The Fort Worth Police Department said the incident happened Saturday as officers Matthew Brazeal and David Woolbright were investigating a report of shots fired at a Wells Fargo bank.
As the officers attempted to detain the teenage suspects, the pair began fighting back. One of the suspects, who was armed, dropped his weapon to the ground during the "dangerous struggle."
"Now that a pistol is laying out, there's no telling who else is around or what’s going on,” Brazeal told FOX4. “He may try to pick it up and use it. We don't know.”
That's when James Walker, 57, was leaving the bank with his service dog, Cassie, and ended up right next to the struggle where he heard "intense conversations."
"I really feel like it was a God thing,” he told FOX4. “I felt like God said, ‘Watch.’ So I stood there. I was obedient."
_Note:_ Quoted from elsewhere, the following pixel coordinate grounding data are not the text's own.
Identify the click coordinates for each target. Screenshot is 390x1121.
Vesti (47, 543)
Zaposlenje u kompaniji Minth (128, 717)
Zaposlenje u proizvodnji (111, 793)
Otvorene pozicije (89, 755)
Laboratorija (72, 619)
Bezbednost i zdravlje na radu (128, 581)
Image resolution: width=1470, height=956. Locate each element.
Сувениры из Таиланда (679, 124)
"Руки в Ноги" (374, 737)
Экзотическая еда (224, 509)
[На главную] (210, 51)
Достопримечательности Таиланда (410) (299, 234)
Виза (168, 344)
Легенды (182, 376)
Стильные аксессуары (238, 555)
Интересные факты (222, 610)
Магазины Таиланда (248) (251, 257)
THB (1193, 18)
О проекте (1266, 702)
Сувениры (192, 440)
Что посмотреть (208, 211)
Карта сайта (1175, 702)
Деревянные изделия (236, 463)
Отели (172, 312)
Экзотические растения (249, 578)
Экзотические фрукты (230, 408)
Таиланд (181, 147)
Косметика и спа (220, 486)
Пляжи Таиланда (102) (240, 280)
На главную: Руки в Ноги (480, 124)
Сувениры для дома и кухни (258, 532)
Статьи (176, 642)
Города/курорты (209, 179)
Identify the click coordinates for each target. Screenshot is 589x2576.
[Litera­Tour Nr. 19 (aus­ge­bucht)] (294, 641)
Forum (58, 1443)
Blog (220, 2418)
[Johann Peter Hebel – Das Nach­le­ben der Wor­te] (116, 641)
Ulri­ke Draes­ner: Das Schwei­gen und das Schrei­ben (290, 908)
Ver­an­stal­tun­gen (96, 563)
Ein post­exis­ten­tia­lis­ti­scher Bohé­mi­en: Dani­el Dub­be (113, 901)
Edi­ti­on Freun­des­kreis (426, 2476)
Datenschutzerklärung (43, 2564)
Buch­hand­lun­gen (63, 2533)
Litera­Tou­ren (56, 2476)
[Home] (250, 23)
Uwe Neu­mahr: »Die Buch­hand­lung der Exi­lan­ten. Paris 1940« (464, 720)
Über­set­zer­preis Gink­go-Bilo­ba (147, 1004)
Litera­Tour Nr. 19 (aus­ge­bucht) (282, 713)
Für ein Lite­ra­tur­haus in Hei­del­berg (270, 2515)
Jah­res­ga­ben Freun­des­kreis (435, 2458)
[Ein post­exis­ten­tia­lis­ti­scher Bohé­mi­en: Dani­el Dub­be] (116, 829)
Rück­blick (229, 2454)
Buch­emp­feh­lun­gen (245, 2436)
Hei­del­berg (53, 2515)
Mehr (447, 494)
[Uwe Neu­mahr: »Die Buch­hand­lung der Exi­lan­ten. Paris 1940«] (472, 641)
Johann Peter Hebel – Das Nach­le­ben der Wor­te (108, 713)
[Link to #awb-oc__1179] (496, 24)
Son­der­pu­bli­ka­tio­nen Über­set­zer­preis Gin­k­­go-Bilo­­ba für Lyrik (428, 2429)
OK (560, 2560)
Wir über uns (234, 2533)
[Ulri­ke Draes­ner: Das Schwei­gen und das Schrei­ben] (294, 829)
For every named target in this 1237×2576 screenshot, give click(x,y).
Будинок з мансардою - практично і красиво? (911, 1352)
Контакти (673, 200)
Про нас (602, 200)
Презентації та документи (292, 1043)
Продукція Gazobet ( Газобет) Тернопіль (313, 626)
Walker, who is legally blind now, went through police academy training and was a reserve officer for three years but never served because of his failing eyesight.
"I can see silhouettes,” Walker said Wednesday. “They didn't really need my help. They did an amazing job. But I wasn't going to walk away and let them get hurt.”
Walker then jumped into action, literally, getting on top of the 17-year-old boy and sitting on his back until an officer could get up and secure the weapon.
Fort Worth police, in a statement posted to Twitter, said, because of Walker’s help, no one was hurt.
“Mr. James Walker, you were able to show empathy and concern for everyone involved. Based on your experiences and awareness, you came to the aid of officers in need by tactically assisting in the arrest process,” police said in the statement. “Two officers went home safely to their loved ones thanks to your efforts on that day. Mr. Walker, you truly have a guardian spirit, and for this, the City of Fort Worth and the Fort Worth Police Department commends you (and thanks you) for your actions.”
The suspects, a 14 and 17-year-old, were taken into custody. The department is now recommending Walker for an award, according to FOX4.